La réforme projetée pourrait in fine consacrer une voie d’asile parallèle largement dépouillée en pratique des obligations des États en la matière qui aboutirait alors à un système d’asile non pas plus efficace mais fissuré et ne répondant pas à son office premier : garantir effectivement la protection internationale des ressortissants de pays tiers arrivant sur le territoire de l’Union. Qu’en est-il de l’ambition, affichée, d’améliorer la solidarité entre États membres ?

II. Une réforme pour plus de solidarité par un allègement de la charge des pays d’entrée ?

La réforme permettra, selon le ministre espagnol des Affaires étrangères, de renforcer la solidarité entre les États membres en allégeant la charge pesant sur ceux d’entre eux qui sont les plus exposés à l’arrivée des potentiels demandeurs d’asile.
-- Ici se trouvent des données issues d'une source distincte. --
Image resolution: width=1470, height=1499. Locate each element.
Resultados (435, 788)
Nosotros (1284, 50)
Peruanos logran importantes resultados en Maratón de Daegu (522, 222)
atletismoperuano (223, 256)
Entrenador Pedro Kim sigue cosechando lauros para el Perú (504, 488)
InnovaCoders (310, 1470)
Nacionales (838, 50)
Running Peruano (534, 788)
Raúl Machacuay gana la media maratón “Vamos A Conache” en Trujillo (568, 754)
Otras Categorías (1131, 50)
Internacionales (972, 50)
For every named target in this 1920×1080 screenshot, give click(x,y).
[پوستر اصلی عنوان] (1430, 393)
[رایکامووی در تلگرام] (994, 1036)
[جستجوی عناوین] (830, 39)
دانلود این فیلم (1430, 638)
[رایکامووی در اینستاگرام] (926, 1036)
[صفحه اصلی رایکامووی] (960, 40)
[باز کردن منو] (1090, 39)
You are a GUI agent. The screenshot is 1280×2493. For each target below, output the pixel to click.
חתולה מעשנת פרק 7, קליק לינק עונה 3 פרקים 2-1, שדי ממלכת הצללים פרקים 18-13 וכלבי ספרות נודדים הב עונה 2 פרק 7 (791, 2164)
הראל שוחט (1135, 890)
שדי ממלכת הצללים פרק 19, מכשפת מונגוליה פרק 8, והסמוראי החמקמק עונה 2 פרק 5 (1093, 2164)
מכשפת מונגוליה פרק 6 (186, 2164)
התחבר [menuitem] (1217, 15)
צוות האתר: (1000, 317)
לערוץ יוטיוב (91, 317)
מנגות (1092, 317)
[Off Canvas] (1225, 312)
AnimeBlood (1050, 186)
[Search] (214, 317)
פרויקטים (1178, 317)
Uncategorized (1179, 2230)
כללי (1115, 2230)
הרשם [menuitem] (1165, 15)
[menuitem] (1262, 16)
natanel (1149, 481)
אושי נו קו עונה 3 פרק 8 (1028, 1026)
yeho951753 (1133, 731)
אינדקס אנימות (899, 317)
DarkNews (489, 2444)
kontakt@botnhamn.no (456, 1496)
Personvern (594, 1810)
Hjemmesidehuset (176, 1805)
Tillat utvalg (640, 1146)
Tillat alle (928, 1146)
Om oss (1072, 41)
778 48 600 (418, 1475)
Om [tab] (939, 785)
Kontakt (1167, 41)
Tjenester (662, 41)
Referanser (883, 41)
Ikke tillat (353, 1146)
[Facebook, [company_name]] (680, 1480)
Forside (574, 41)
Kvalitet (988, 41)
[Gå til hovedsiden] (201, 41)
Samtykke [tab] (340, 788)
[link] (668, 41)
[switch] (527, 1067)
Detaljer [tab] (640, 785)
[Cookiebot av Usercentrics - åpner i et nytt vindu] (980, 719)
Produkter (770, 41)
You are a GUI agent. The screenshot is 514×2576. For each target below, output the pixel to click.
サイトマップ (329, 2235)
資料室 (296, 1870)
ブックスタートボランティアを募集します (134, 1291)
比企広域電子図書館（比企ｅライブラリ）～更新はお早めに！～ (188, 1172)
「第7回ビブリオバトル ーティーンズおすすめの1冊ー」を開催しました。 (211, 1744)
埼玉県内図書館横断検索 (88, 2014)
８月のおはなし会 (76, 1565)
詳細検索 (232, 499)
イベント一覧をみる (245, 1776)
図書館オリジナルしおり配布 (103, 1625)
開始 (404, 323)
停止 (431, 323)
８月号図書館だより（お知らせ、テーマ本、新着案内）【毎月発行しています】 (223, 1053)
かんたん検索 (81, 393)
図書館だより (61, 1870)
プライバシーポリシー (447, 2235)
Si la réalisation de cet objectif est indispensable pour répondre aux faiblesses structurelles du système d’asile de l’Union, les nouveautés, toutes portées par le règlement « Gestion asile et migration », ne paraissent pas de nature à améliorer les dysfonctionnements actuels directement liés au système Dublin et à son application[43]. On rappellera rapidement que certains États de l’Union sont structurellement des pays de « première entrée » – principalement la Grèce, l’Italie, l’Espagne et Malte dans une moindre mesure – que le système Dublin conduit mécaniquement à rendre largement responsables de l’accueil et du traitement d’une très grande partie des demandes d’asile et qui, pour échapper à ce déséquilibre, contournent les règles applicables et favorisent les mouvements secondaires vers d’autres États qui sont structurellement des pays de destination, principalement l’Allemagne, la France, la Suède ou le Royaume-Uni[44].

Redonner de la cohérence au système commun de l’asile suppose de retravailler la solidarité entre États membres, autrement dit, de répartir équitablement la charge de l’asile entre eux.

Pourtant, contre toute attente, la réforme renforce à nouveau la désignation des pays d’entrée comme responsables des demandes d’asile (A) et propose des mécanismes de correction qui ne sont guère convaincants (B).

A. Le paradoxe d’une réforme qui renforce la responsabilité des pays d’entrée

La consolidation de la responsabilité des États d’entrée devrait découler des critères de détermination de l’État responsable (1) mais également des modifications des règles relatives à la durée de cette responsabilité (2).

1. Des critères de responsabilité confirmant la compétence générale des pays d’entrée

Comme cela a déjà été souligné, de nouveaux critères sont ajoutés pour favoriser la désignation d’États membres avec lesquels les aspirants à l’asile ont certains liens, mais la compétence par défaut reste celle du pays de première entrée. En parallèle, le filtrage de « pré-entrée » ne fera en réalité que consolider cette compétence, puisque sa fonction réside également dans l’identification et l’enregistrement dans Eurodac des informations sur les futurs demandeurs d’asile, et notamment les pays par lesquels ils sont arrivés irrégulièrement dans l’Union. Le nouveau dispositif s’attaque ainsi à la propension de certains États aux frontières extérieures[45] à fermer les yeux sur les obligations de contrôle qui sont déjà les leurs en vertu du Code frontières Schengen, et ce afin de contourner leur responsabilité en application du Règlement Dublin. La modification de la durée de la compétence des États va paradoxalement dans le même sens.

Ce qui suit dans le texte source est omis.